Finance and accounting candidates spend weeks drilling technical questions and then walk into the interview and stumble on a simple prompt like tell me about a time you disagreed with your manager. It happens constantly. The behavioral round is where strong technical candidates lose offers, not because they lack stories but because they have never structured them. When I was interviewing at Google, the behavioral questions carried as much weight as the case work. In this post I will give you the questions that come up again and again, a structure that makes your answers land, a few worked examples from finance and accounting, and a way to tie your stories to what each company actually cares about.

The Behavioral Questions You Will Almost Certainly Face

Behavioral questions are predictable. Interviewers are probing for a handful of traits, so the same prompts recur across Big 4 firms and Big Tech companies. If you prepare a strong story for each of these themes, you will be ready for the vast majority of what they throw at you.

  • Tell me about a time you handled a tight deadline or competing priorities.
  • Describe a mistake you made and what you learned from it.
  • Tell me about a time you disagreed with a manager or a colleague.
  • Give an example of when you spotted an error or a risk others missed.
  • Describe a time you had to explain a complex financial concept to a non-finance audience.
  • Tell me about a time you led without formal authority or drove a process improvement.

Use STAR, but Lead With Impact

Most people know the STAR method, which stands for Situation, Task, Action, and Result. The problem is that they spend two minutes setting up the situation and run out of time before they get to the part that matters. I coach an impact-first version. Start with a one-line headline that states the result, then back into how you got there.

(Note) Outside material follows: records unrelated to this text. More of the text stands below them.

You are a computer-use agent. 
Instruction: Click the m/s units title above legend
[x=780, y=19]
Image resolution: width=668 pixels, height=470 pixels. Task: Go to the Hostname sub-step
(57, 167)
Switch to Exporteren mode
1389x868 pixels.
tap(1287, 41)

So instead of opening with a long description of your team and the quarter and the system you used, you open with something like, I caught a 1.2 million dollar misstatement during a year-end close that two prior reviewers had missed. Then you walk through the situation, your actions, and confirm the result. The headline earns the interviewer's attention and frames everything that follows as proof. Keep the whole answer to about 90 seconds to two minutes.

Worked Example: A Mistake You Made

Here is how an impact-first STAR answer sounds for a tough question. Result first: Early in my career I missed a reclassification that overstated a client's prepaid expenses by about 80 thousand dollars, and I owned it the same day I found it. Situation: I was a first-year associate on a fast-moving audit with limited review time. Action: As soon as I caught the error during a self-review, I flagged it to my senior immediately rather than hoping it would slide, documented the correction, and built a simple checklist so the same line item would get a second look going forward.

Result: The correction went through cleanly, my senior trusted me with more independent work afterward, and the checklist became something the whole team used the next season. The lesson I share is that owning a mistake quickly and fixing the process behind it builds more credibility than never making one.

Worked Example: Influencing Without Authority

Try the same shape for a leadership prompt. Result first: I cut our monthly reporting cycle from eight days to five without managing anyone on the team. Situation: I was an FP&A analyst and the close was chronically late because three people were rekeying the same data into separate spreadsheets. Action: I mapped where the delays happened, built one shared template that pulled from a single source, and walked each person through it one on one so it felt like help rather than a mandate.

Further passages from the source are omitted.